Per ciascuno dei capitoli del Pnrr direttamente considerati, circa la metà delle imprese non li considera rilevanti come traino dell’attività. Il giudizio riguarda sia le misure legate alla transizione ecologica (il 47,7% le reputa di modesta o elevata importanza) sia quelle inerenti le infrastrutture e la mobilità sostenibile (47,1%) che hanno evidentemente un orizzonte di sviluppo più lontano.

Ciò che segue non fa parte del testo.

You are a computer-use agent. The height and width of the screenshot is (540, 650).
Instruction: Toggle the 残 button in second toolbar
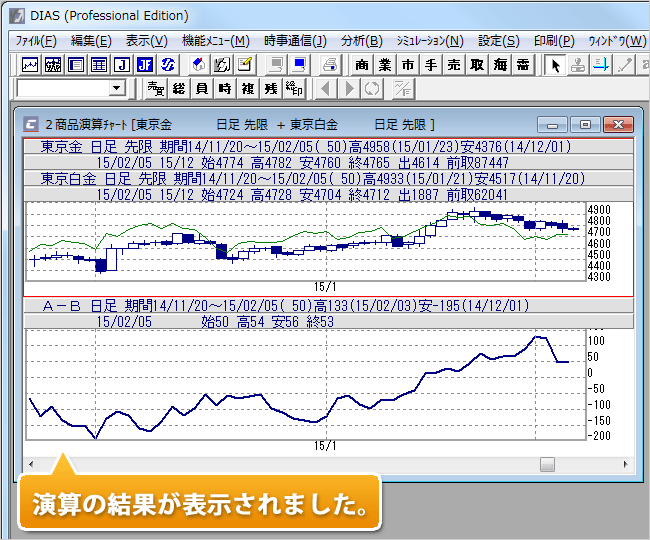pos(271,89)
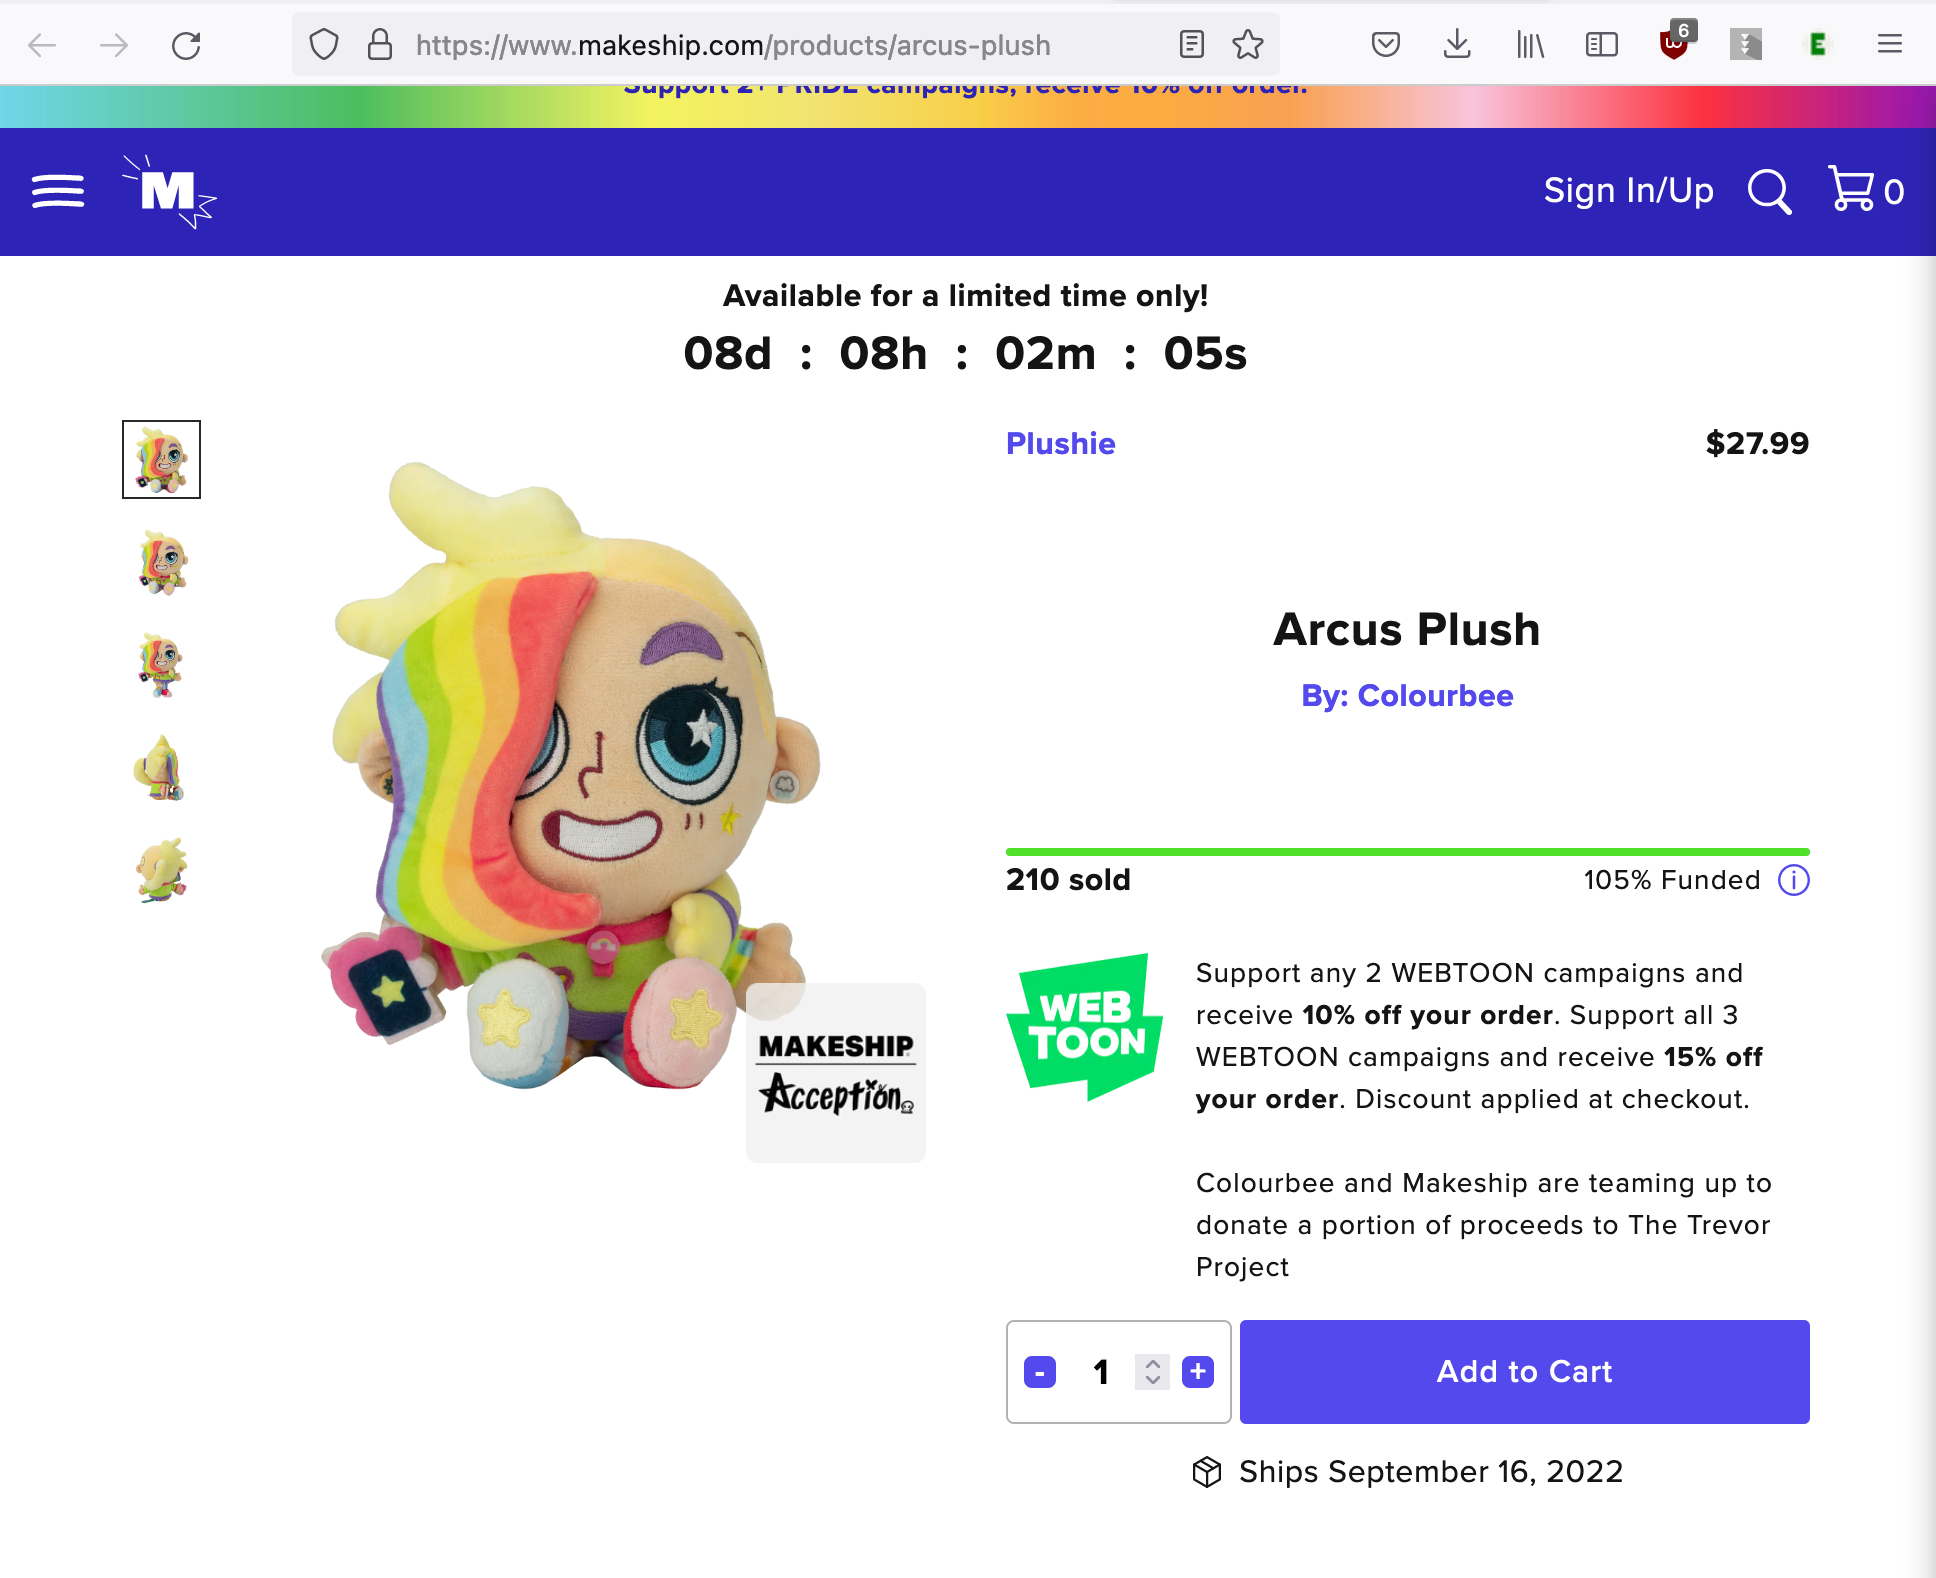Decrease quantity with the minus button

click(1040, 1372)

Più della metà delle imprese assegna una modesta (36,0%) o elevata (17%) rilevanza alle misure legate a digitalizzazione, innovazione, competitività e cultura. Per tutte le tipologie di misura Pnrr, l’importanza (modesta o elevata) tende a crescere all’aumentare della dimensione aziendale, soprattutto nei capitoli legati a digitalizzazione, innovazione, competitività e cultura e alla rivoluzione verde e transizione ecologica.

A livello settoriale, una minore rilevanza si associa alle imprese attive nel terziario non commerciale: più della metà considera non rilevanti i diversi capitoli del Pnrr. Le misure legate a digitalizzazione, innovazione, competitività e cultura sono percepite come importanti (in misura modesta o elevata) principalmente dalle imprese dell’industria in senso stretto (57,4%) e del commercio (56,5%); quelle connesse a rivoluzione verde e transizione ecologica da unità produttive dell’industria in senso stretto (52,3%) e delle costruzioni (56,4%). Infine, gli interventi su infrastrutture e mobilità sostenibile hanno una rilevanza significativa per il 49,6% delle imprese dell’industria in senso stretto, il 52,0% delle costruzioni e il 49,7% del commercio.